Fearnside and Spruce will be featuring “Dissecting the Meaning of Community” exhibits that respond to the events of 2020 that have redefined the social world. The two bodies of work will occupy different spaces in the Walter E. Terhune Art Gallery on the Perrysburg Township campus, but the works reflect similar questions. Community can be defined by place, identity, affinity, affiliation and is more complex than surveys can portray. The way people talk about community is different with the age of social media, the internet and a global pandemic.

Fearnside’s and Spruce’s work questions concepts of community, the impact of events on community, and invite viewers to consider how they conceive of community.

Fearnside’s “Death Never Dies”

This artwork mourns 27 public figures who died in 2020 with essays and poetry by 40 writers paired with relief print portraits. The public figures range from Eddie Van Halen to Ellis Marsalis Jr., George Floyd to Jim Lehrer, Ruth Bader Ginsburg to Kobe Bryant. By reflecting on people through words and images, this project asks who and what do we want to say goodbye to, and who and what do we want to remember. Together, these images and words help understand relationships during this tumultuous year.
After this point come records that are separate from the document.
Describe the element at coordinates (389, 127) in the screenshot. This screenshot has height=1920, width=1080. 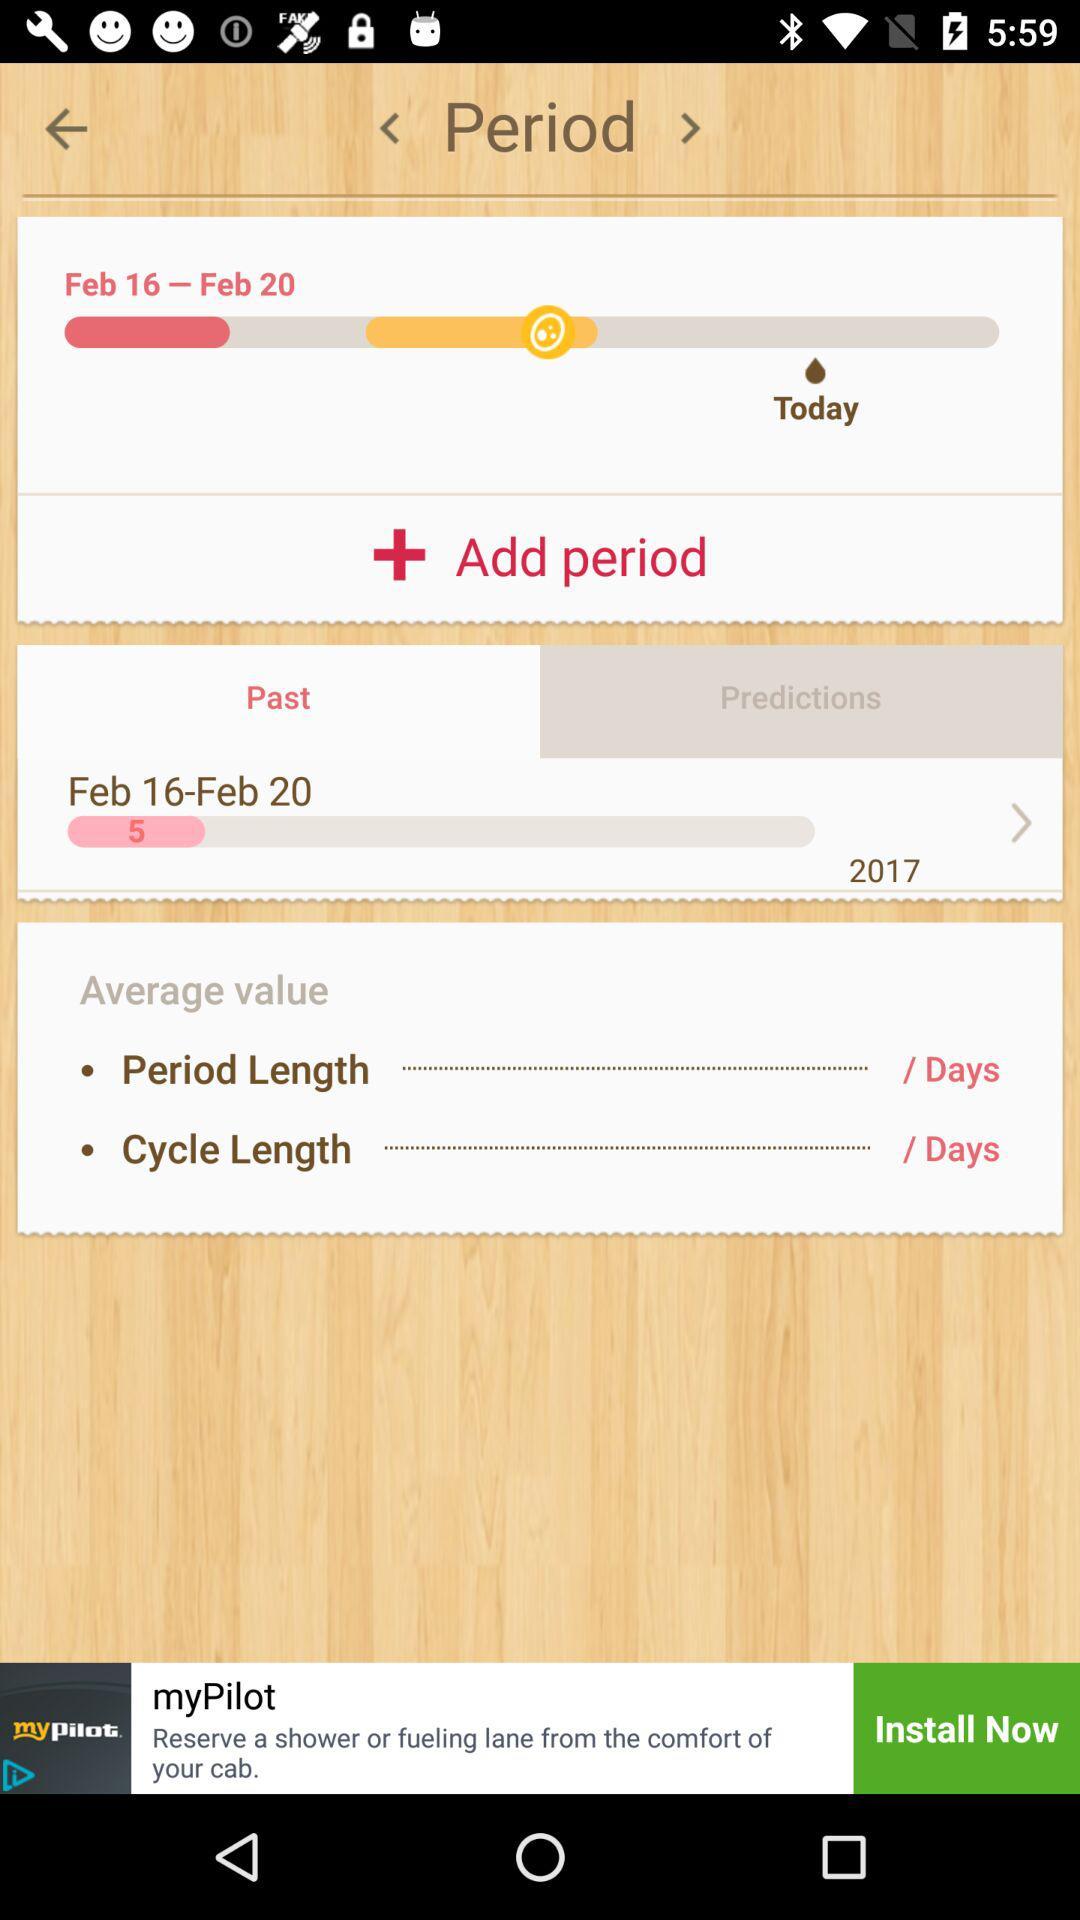
I see `the arrow_backward icon` at that location.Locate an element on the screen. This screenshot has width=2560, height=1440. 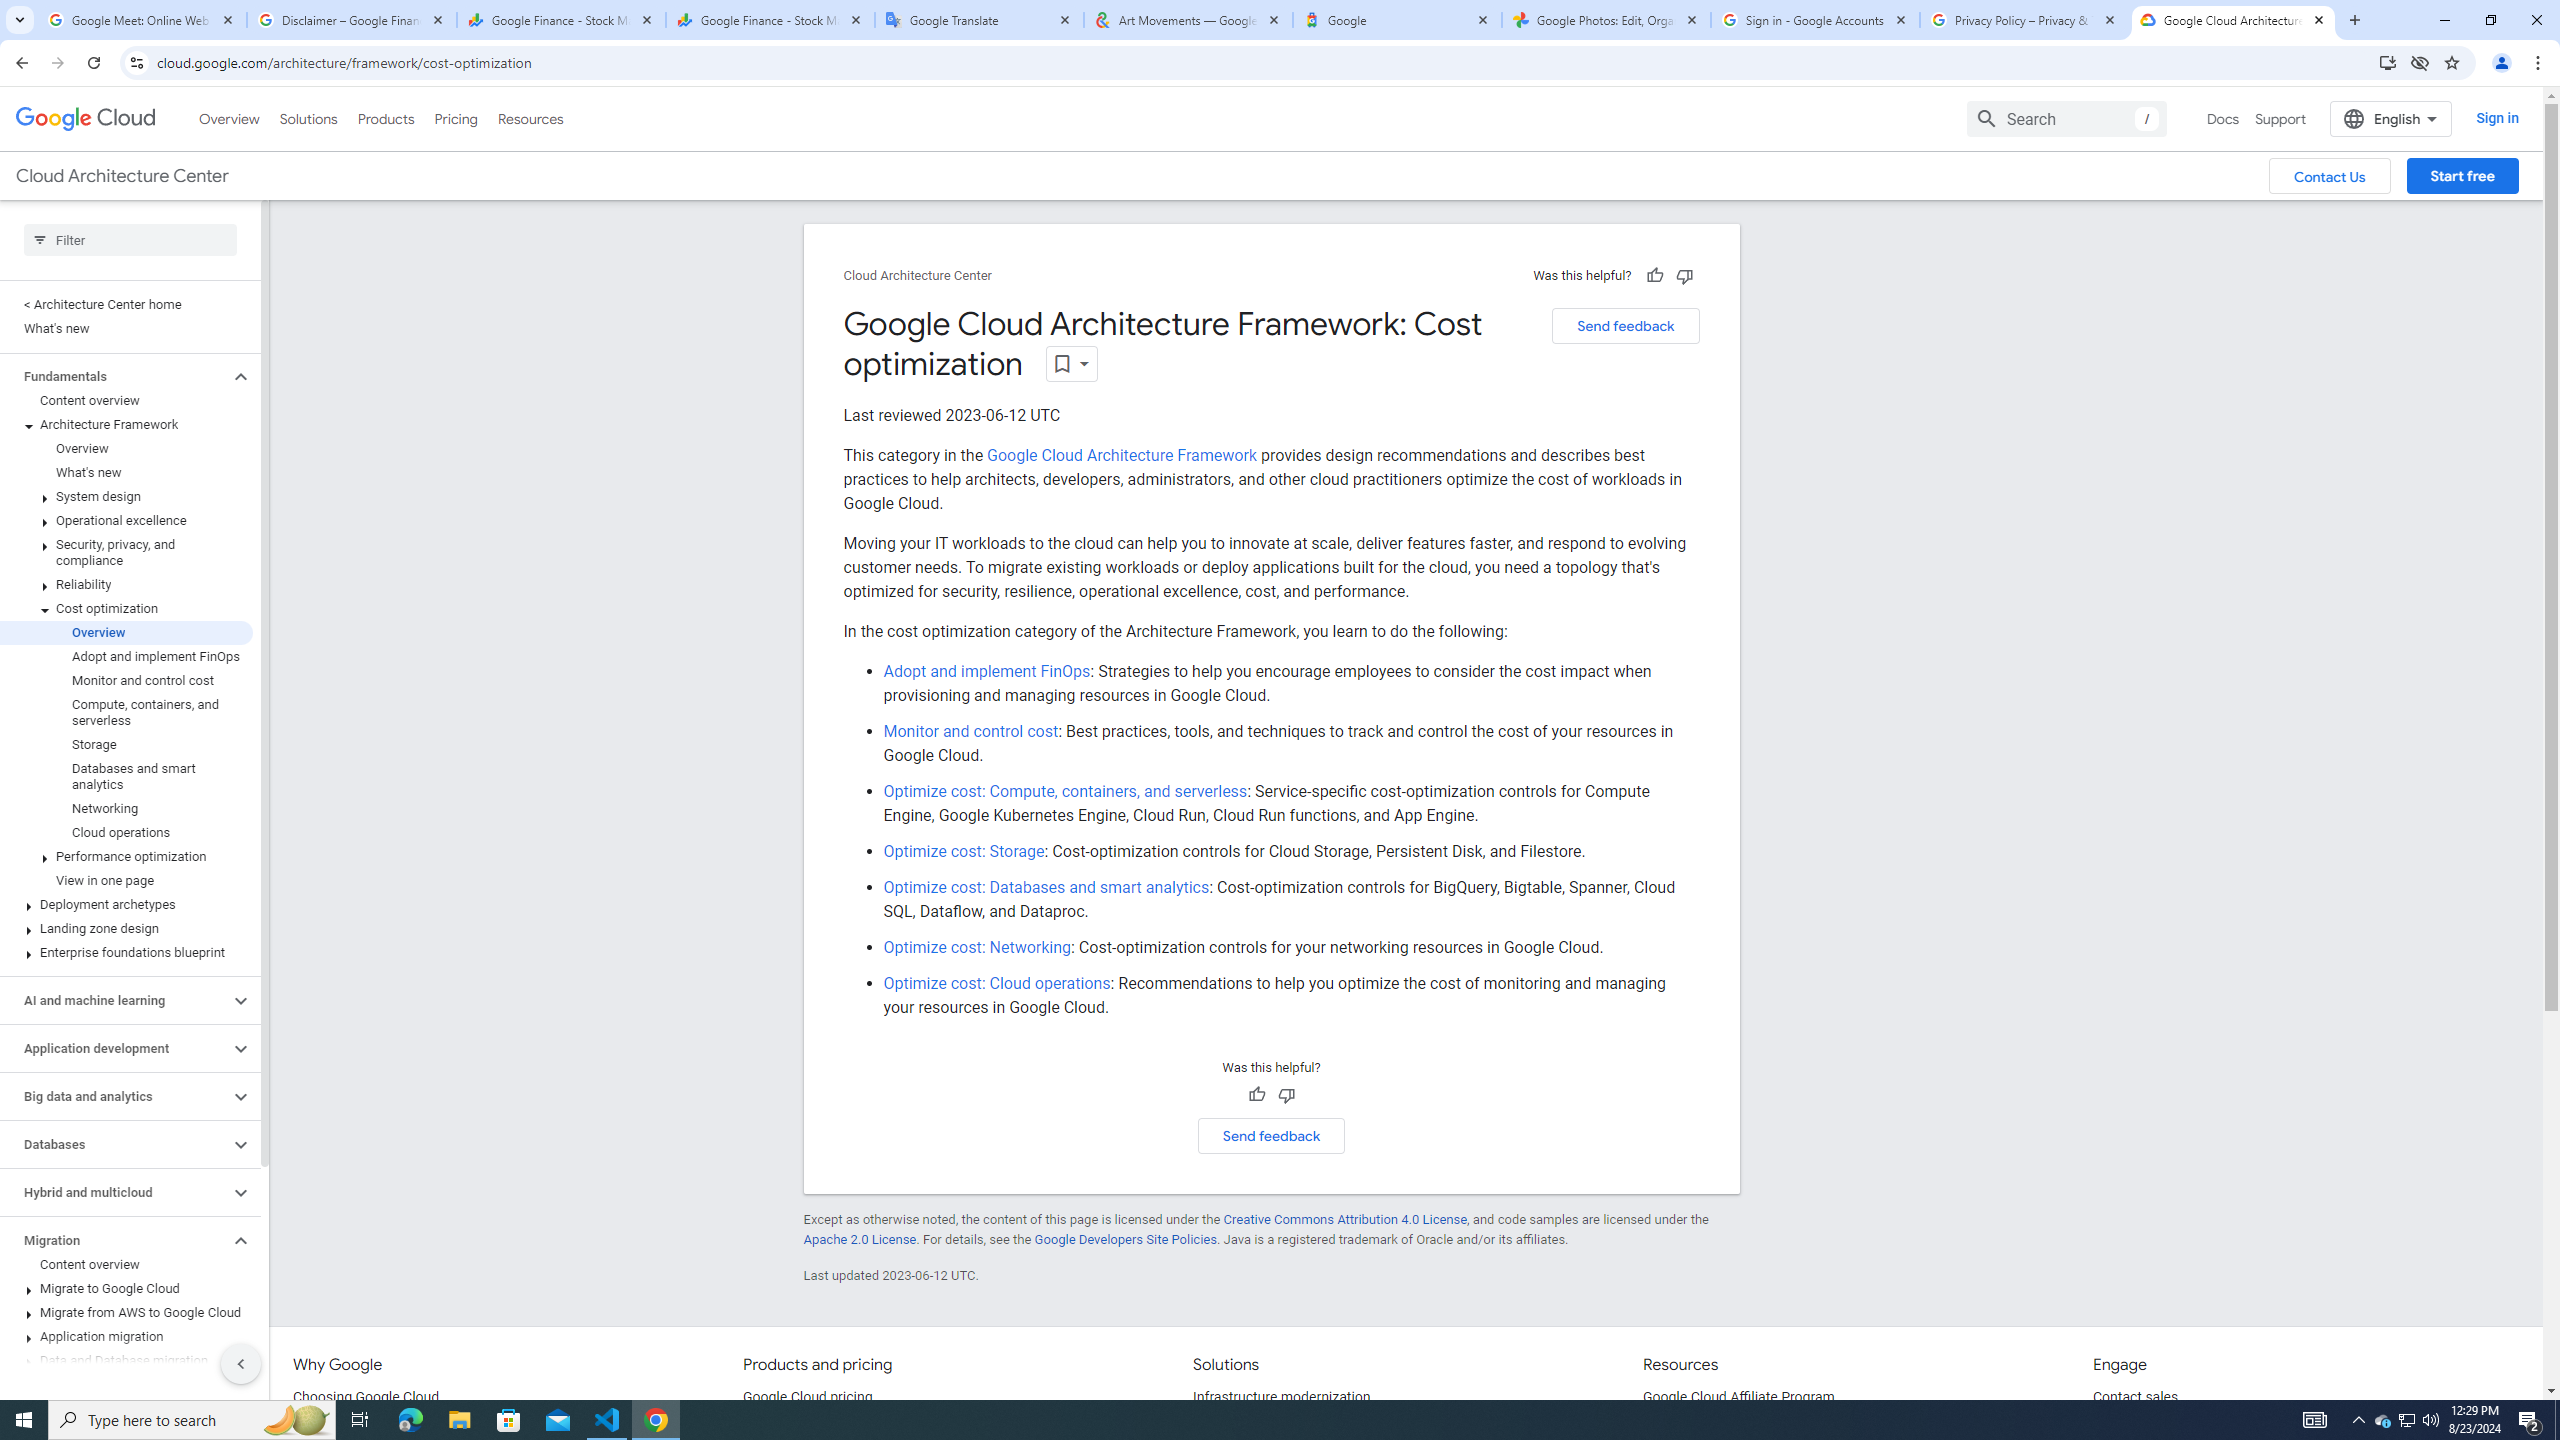
'Google Translate' is located at coordinates (978, 19).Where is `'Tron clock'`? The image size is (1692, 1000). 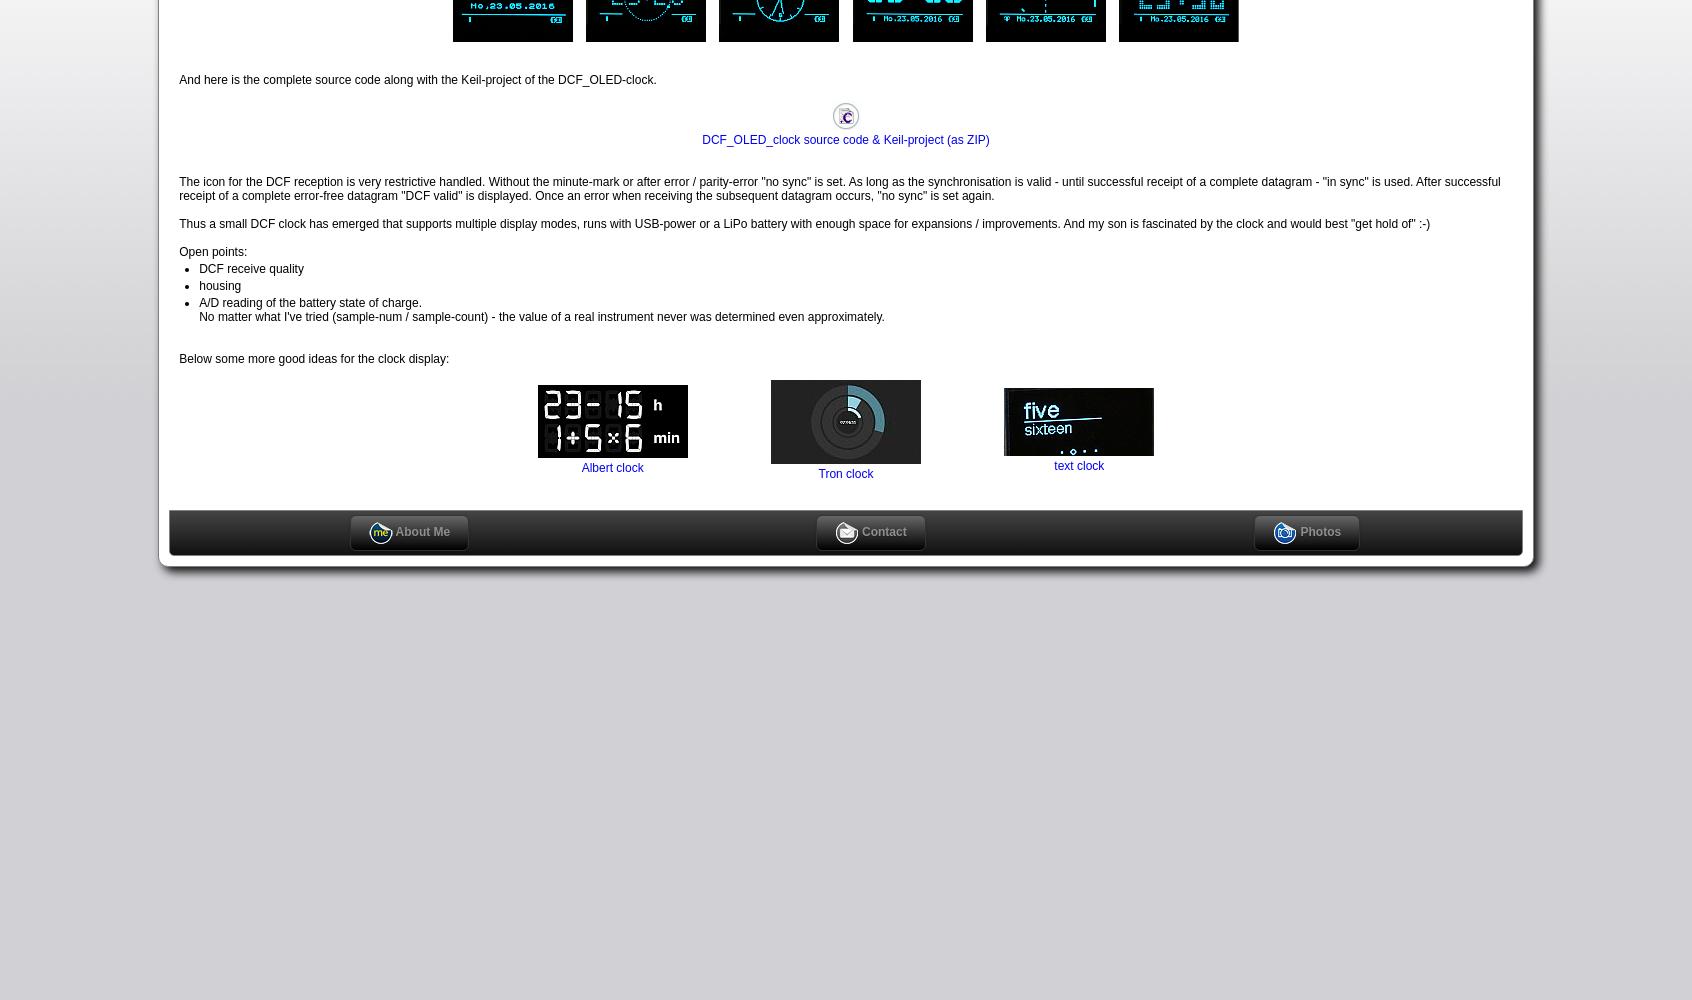
'Tron clock' is located at coordinates (845, 472). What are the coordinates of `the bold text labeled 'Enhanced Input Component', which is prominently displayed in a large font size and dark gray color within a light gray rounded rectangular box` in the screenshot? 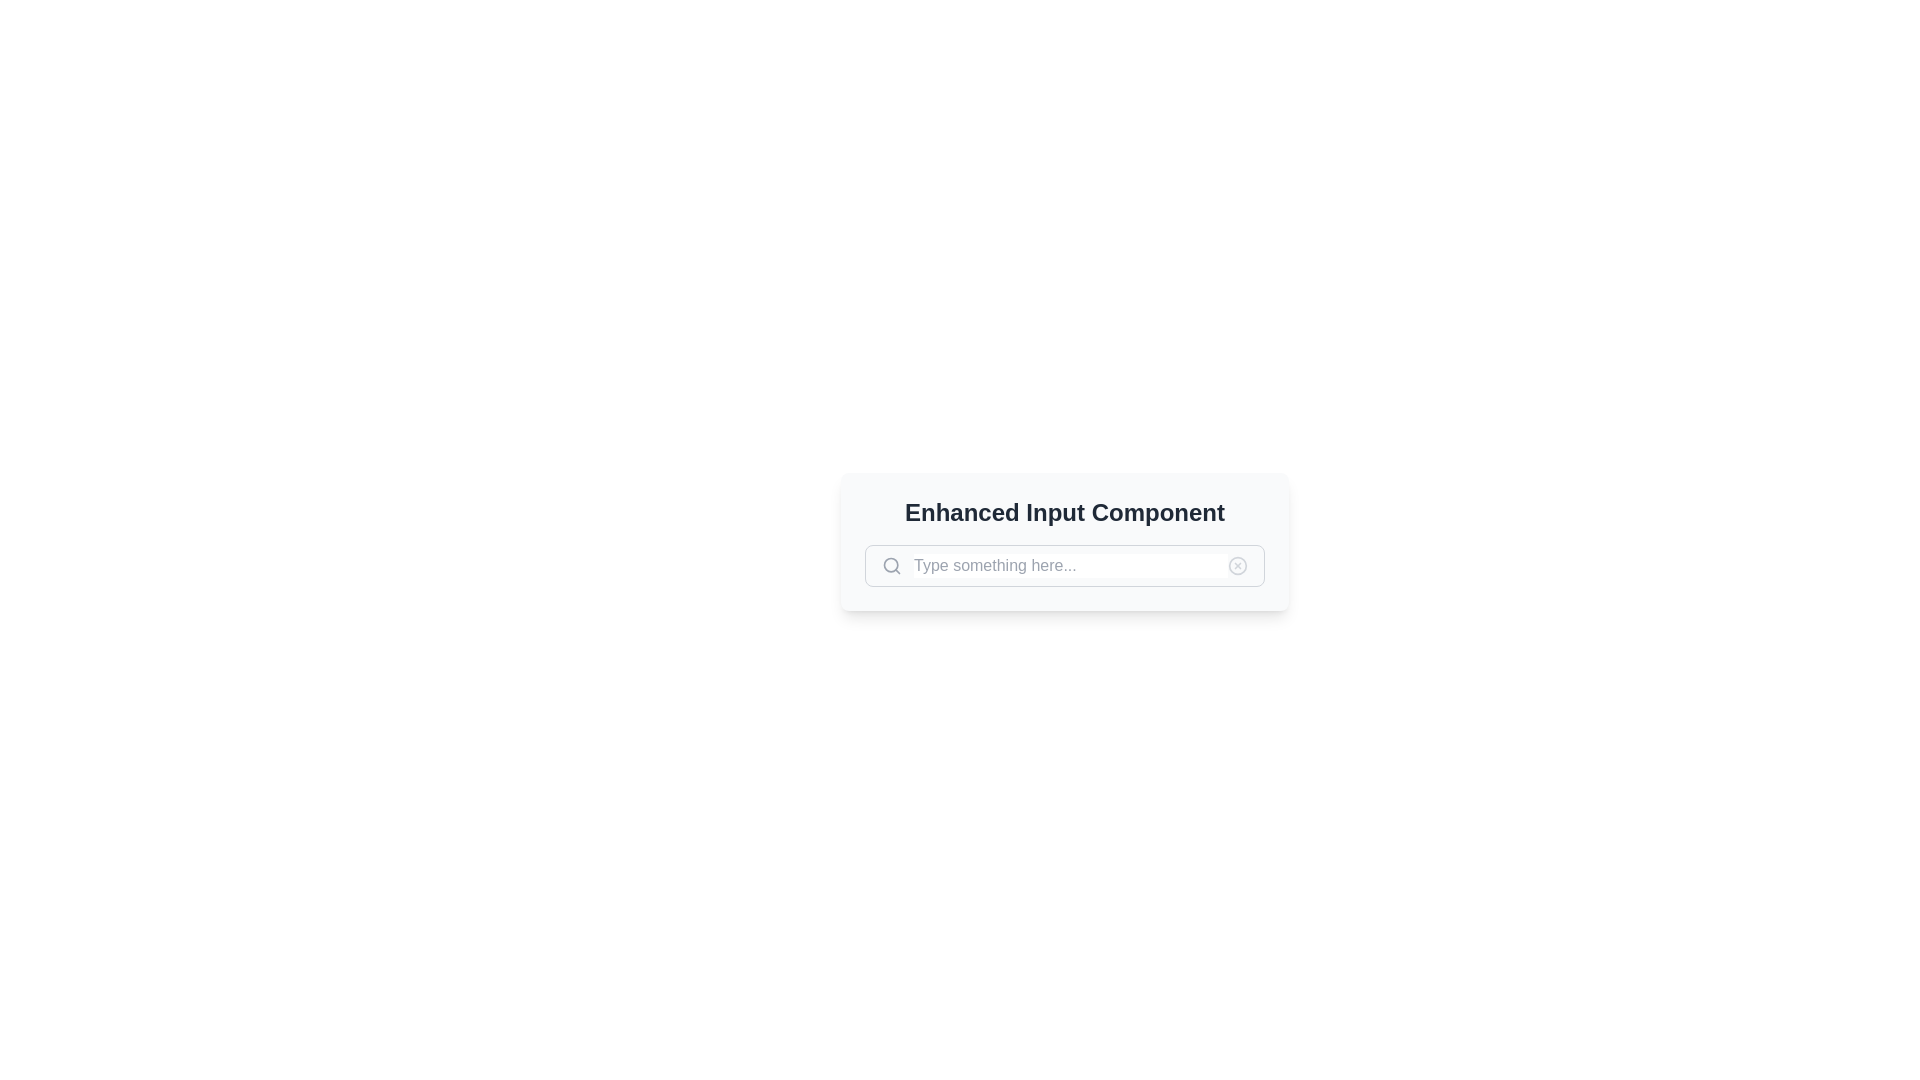 It's located at (1064, 512).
Spruce’s “Out of the Dark”

This installation has two sections. The first section is shrouded in cloth to create a dark space as the art is illuminated individually by spotlights. This work includes images from Spruce’s “To Serve and Protect” series. In “To Serve and Protect 2” Spruce asked viewers to remember that George Floyd had a mother. His death unified mothers around the world. In his last breaths, George called for her. There are no features on the officer and the Black man’s features are not distinct. Spruce chose to paint the image in that manner because of the history of police brutality.

The exhibit will be open through Aug. 12.